====== Information given ======

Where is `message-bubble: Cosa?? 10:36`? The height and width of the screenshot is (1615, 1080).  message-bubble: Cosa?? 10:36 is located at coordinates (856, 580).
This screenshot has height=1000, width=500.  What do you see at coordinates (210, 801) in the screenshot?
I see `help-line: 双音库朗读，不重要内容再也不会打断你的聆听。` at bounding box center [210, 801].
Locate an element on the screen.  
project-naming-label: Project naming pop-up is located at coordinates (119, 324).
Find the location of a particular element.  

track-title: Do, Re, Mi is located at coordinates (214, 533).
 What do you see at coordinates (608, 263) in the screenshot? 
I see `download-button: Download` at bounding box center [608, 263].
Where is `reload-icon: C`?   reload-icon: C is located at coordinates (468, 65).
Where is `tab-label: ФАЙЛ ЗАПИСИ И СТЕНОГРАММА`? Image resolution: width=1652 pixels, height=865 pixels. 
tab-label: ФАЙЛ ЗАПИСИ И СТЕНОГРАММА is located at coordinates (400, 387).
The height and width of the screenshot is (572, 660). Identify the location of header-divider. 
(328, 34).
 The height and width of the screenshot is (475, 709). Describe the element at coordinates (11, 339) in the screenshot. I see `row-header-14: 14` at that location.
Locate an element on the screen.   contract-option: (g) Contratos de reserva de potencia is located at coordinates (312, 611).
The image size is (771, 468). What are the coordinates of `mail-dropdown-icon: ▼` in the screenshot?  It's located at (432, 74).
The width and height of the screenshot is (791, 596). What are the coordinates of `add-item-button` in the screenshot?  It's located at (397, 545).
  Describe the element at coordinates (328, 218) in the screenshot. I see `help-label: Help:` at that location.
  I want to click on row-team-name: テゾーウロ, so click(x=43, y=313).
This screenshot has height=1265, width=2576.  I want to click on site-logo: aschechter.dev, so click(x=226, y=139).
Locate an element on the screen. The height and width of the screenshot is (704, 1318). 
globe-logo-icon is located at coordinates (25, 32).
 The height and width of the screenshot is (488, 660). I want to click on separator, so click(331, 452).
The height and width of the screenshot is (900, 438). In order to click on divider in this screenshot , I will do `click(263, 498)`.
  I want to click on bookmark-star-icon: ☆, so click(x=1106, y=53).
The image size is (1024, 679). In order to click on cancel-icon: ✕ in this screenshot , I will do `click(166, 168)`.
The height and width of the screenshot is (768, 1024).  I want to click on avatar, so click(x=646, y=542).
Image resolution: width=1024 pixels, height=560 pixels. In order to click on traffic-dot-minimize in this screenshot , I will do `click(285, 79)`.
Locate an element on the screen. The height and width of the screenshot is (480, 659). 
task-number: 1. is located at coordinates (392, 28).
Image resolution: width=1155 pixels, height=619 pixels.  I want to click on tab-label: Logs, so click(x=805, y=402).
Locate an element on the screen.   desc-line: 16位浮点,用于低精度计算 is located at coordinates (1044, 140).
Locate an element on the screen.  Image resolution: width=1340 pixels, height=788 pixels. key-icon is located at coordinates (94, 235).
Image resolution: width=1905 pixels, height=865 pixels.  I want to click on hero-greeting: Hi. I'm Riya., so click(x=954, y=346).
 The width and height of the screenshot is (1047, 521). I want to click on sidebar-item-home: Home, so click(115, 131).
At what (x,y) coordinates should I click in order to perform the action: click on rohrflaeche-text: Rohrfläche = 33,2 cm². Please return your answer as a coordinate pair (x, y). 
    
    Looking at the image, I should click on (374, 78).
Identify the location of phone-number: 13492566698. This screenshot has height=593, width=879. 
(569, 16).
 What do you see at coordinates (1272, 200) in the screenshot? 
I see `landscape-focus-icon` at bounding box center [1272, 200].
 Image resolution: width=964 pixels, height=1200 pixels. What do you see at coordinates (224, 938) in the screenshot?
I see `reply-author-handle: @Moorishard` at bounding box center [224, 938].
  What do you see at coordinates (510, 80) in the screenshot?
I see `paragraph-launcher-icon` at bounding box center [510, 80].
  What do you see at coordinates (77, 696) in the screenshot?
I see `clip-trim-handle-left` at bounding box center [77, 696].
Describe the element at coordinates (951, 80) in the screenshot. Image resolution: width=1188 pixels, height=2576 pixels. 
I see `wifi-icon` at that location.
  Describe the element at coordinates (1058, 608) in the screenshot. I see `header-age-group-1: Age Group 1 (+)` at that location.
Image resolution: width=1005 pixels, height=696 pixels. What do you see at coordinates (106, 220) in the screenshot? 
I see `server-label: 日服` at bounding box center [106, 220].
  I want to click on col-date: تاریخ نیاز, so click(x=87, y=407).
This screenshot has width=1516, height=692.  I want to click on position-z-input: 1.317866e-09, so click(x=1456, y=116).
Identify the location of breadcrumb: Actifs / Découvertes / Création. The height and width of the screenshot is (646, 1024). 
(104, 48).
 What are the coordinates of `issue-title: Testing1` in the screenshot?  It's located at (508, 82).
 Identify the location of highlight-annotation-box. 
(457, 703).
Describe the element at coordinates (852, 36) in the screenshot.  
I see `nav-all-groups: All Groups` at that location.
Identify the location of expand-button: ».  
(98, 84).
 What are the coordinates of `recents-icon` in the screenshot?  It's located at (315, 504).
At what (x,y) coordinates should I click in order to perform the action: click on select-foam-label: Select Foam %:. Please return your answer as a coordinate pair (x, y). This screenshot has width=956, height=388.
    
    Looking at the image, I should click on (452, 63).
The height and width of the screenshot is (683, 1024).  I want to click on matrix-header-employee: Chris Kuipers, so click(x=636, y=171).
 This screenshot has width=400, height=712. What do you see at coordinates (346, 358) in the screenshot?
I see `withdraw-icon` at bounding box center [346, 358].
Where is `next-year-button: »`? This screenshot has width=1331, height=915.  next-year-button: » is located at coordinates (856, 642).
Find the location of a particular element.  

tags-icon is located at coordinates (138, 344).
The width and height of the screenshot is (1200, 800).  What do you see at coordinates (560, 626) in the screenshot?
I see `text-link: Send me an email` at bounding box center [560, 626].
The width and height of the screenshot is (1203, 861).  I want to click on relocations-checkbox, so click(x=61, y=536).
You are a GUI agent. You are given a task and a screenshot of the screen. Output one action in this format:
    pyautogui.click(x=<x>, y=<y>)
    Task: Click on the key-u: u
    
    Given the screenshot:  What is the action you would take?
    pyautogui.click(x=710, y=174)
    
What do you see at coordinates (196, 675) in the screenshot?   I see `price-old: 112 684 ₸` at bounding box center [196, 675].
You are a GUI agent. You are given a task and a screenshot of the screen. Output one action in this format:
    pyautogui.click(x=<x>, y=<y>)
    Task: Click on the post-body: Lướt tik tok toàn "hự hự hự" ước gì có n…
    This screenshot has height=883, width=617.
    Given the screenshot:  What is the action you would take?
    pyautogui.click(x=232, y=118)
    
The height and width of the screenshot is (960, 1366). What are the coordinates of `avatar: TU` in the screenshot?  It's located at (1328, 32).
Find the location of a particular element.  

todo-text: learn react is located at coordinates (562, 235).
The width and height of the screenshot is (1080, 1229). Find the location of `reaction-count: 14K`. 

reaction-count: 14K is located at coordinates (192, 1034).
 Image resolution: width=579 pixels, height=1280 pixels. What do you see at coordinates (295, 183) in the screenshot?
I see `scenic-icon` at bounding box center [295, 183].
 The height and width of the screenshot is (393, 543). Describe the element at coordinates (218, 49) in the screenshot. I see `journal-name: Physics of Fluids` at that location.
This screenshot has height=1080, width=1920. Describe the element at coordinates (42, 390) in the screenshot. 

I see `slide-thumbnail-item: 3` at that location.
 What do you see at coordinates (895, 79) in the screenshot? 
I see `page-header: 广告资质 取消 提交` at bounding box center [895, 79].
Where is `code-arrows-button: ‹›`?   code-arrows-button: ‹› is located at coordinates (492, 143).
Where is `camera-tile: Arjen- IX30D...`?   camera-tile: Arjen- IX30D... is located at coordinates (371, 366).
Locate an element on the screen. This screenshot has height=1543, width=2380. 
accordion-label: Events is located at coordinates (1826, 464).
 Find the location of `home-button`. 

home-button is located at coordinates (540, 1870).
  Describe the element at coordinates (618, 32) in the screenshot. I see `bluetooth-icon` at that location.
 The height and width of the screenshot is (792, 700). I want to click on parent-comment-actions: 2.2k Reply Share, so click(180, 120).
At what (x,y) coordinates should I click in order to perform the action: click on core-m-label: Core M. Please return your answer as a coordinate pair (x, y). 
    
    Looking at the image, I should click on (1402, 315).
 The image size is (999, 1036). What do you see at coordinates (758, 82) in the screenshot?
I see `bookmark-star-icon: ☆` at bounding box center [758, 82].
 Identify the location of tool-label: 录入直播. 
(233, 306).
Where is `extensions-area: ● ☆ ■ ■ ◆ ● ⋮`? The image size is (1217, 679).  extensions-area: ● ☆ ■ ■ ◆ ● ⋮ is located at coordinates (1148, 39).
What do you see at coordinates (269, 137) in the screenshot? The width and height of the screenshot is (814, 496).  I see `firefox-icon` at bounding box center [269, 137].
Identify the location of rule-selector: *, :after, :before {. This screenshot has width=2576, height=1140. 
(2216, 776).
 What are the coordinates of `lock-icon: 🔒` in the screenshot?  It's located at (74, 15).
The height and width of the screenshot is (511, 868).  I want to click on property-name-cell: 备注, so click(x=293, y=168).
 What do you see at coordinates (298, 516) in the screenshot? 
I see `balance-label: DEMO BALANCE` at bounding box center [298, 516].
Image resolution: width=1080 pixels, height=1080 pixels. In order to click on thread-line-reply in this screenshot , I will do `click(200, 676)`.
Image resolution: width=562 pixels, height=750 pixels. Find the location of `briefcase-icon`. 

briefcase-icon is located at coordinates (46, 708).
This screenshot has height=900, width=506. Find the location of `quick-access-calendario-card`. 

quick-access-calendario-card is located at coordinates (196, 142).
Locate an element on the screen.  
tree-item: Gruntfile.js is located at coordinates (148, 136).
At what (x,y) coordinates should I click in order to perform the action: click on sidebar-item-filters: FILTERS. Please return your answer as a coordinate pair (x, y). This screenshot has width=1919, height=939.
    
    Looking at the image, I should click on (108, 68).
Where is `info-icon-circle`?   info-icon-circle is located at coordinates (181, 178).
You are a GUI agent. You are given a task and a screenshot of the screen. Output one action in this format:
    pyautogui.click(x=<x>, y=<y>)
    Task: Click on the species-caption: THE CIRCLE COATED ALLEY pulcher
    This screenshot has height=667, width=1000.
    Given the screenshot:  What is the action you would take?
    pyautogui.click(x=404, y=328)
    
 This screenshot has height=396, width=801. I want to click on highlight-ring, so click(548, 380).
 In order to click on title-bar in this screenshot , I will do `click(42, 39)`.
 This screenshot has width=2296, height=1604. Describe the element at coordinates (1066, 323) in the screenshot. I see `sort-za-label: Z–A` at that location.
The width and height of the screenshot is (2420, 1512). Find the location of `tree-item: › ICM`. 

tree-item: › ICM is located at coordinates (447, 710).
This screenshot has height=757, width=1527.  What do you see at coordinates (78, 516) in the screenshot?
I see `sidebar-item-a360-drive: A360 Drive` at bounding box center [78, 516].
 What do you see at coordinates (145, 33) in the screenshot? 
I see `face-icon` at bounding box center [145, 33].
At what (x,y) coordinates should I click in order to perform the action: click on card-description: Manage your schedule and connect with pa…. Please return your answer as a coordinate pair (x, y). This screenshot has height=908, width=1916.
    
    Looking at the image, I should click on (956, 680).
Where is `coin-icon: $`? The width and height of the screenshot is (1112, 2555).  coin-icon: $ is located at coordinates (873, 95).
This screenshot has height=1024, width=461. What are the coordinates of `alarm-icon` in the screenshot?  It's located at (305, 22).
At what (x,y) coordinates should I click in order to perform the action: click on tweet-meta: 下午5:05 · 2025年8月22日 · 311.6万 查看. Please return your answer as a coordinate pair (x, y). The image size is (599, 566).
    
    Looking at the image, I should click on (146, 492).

======

_Work required_: Quote verbatim every line of the listing from its first line through the line containing "center [210, 801].", with both of those lines included.

_Solution to this problem_:
Where is `message-bubble: Cosa?? 10:36`? The height and width of the screenshot is (1615, 1080).  message-bubble: Cosa?? 10:36 is located at coordinates (856, 580).
This screenshot has height=1000, width=500.  What do you see at coordinates (210, 801) in the screenshot?
I see `help-line: 双音库朗读，不重要内容再也不会打断你的聆听。` at bounding box center [210, 801].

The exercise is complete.